Child support court will return to Gary early next year
BY CHRISTIN NANCE LAZERUS Post-Tribune correspondent December 4, 2013 4:36PM
Judge Thomas Stefaniak | Sun-Times Media
Updated: January 6, 2014 1:06PM
Lake County Juvenile Court child support hearings will return to Gary in February 2014 as a result of an agreement between Lake County Superior Court Judge Thomas Stefaniak and Gary Mayor Karen Freeman-Wilson.
On Dec. 20, Stefaniak will succeed Senior Judge Thomas Webber Sr., who’s been running Lake Juvenile Court on an interim basis. He said several logistical issues need to be resolved, so the Gary courtroom will likely reopen on Feb. 3.
The court handles disputes about child support payments. The agreement likely settles litigation surrounding the move, which former Juvenile Court Judge Mary Beth Bonaventura had announced in February. The agreement was the result of a collaborative effort involving Lake County Commissioner Roosevelt Allen, Lake County Clerk Michael Brown, Lake County Prosecutor Bernard Carter, and Lake County Council members Elsie Franklin and Jerome Prince.
Bonaventura, now the director of the Indiana Department of Child Services, said at the time of the move to Crown Point that consolidating the services in Crown Point would result in cost savings.
The cities of Gary and East Chicago and the NAACP filed suit to block the move, alleging transportation difficulties and other issues. On April 3, Lake Circuit Judge George Paras agreed the child support hearings must move back to Gary and set a 30-day deadline for that to happen. However, his authority to order the move was questioned.

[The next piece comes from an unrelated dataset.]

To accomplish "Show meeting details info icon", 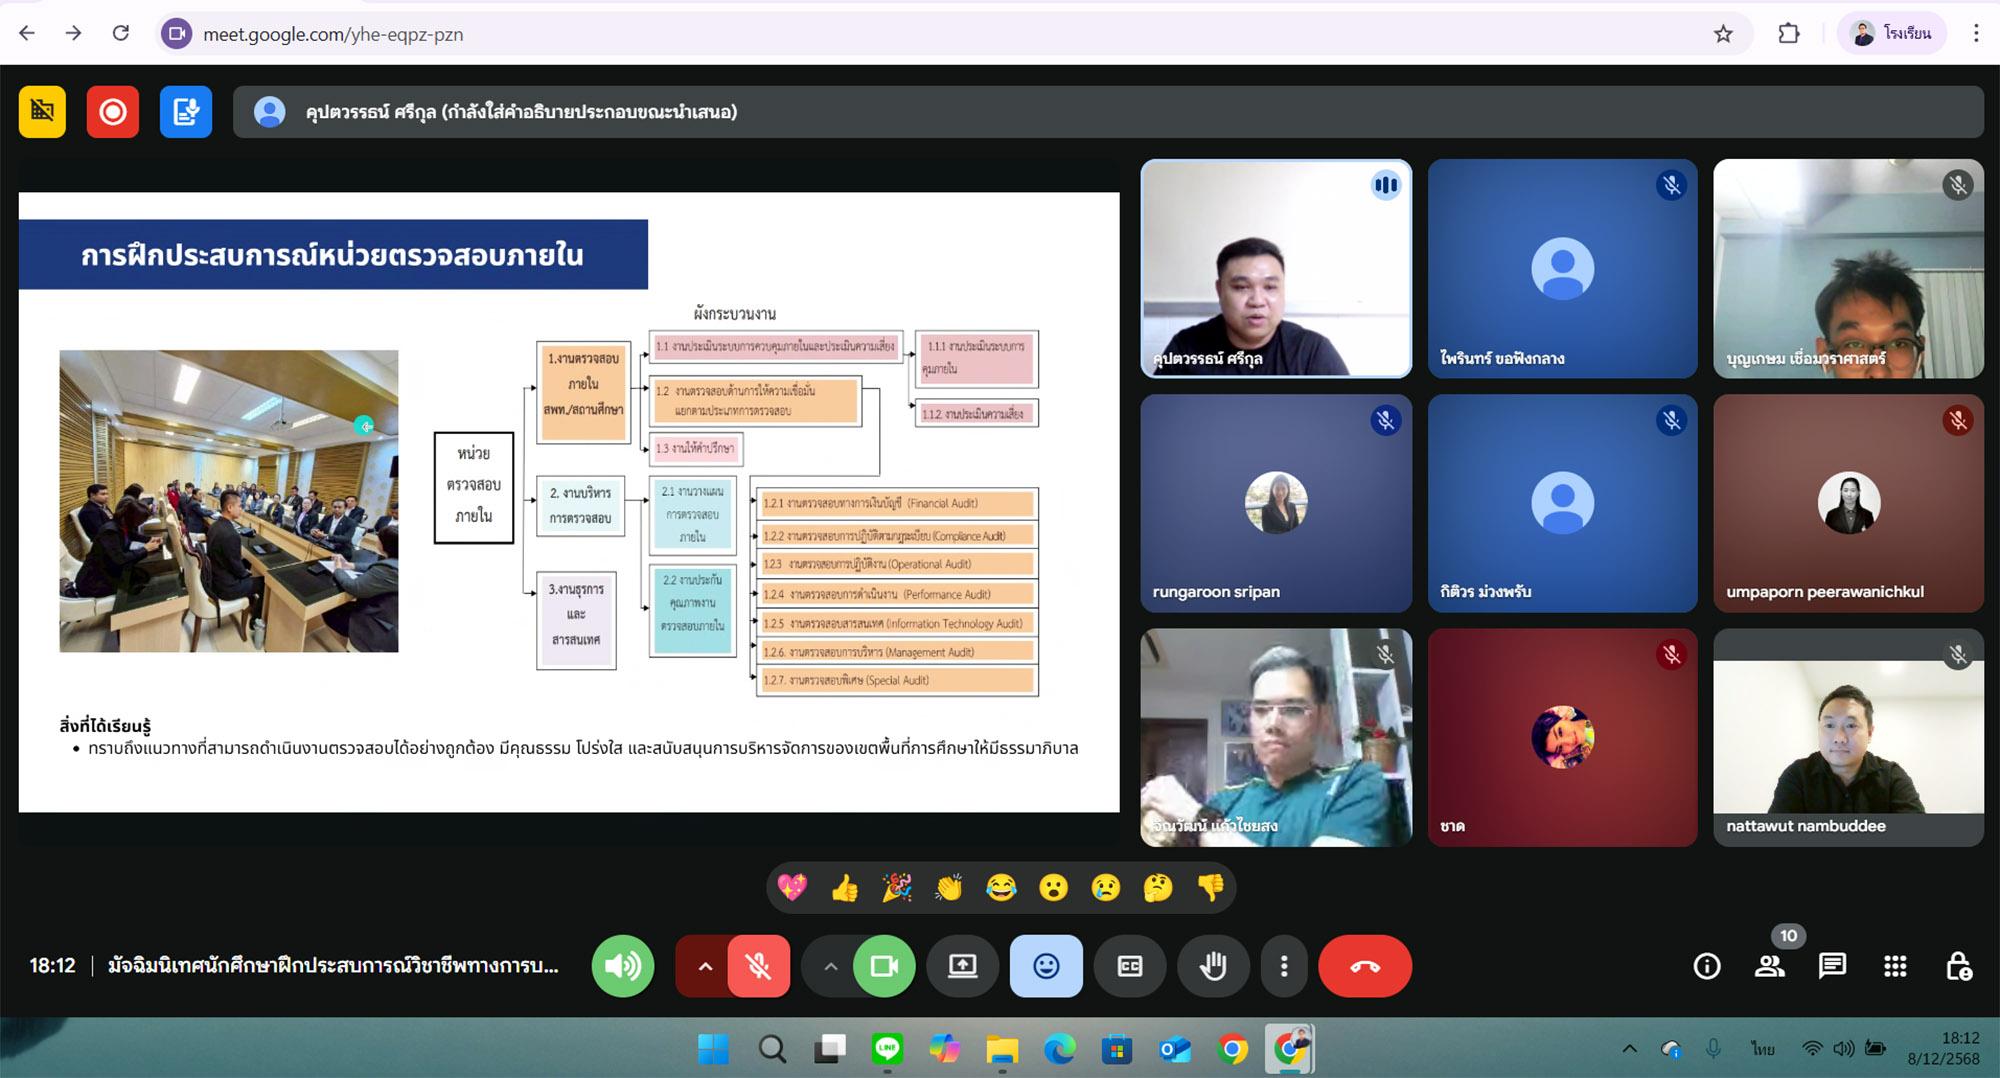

While Stefaniak understands the factors that led to the move, he said the resolution ensures access to justice for northern Lake County residents.
“I like Judge Bonaventura immensely and she made the decision for good reasons,” Stefaniak said. “But one of the consequences is that all of the litigants are coming to Crown Point, which is creating parking issues. I talked with one of the witnesses from the case and he talked about the logistical nightmare of public transportation in this area.”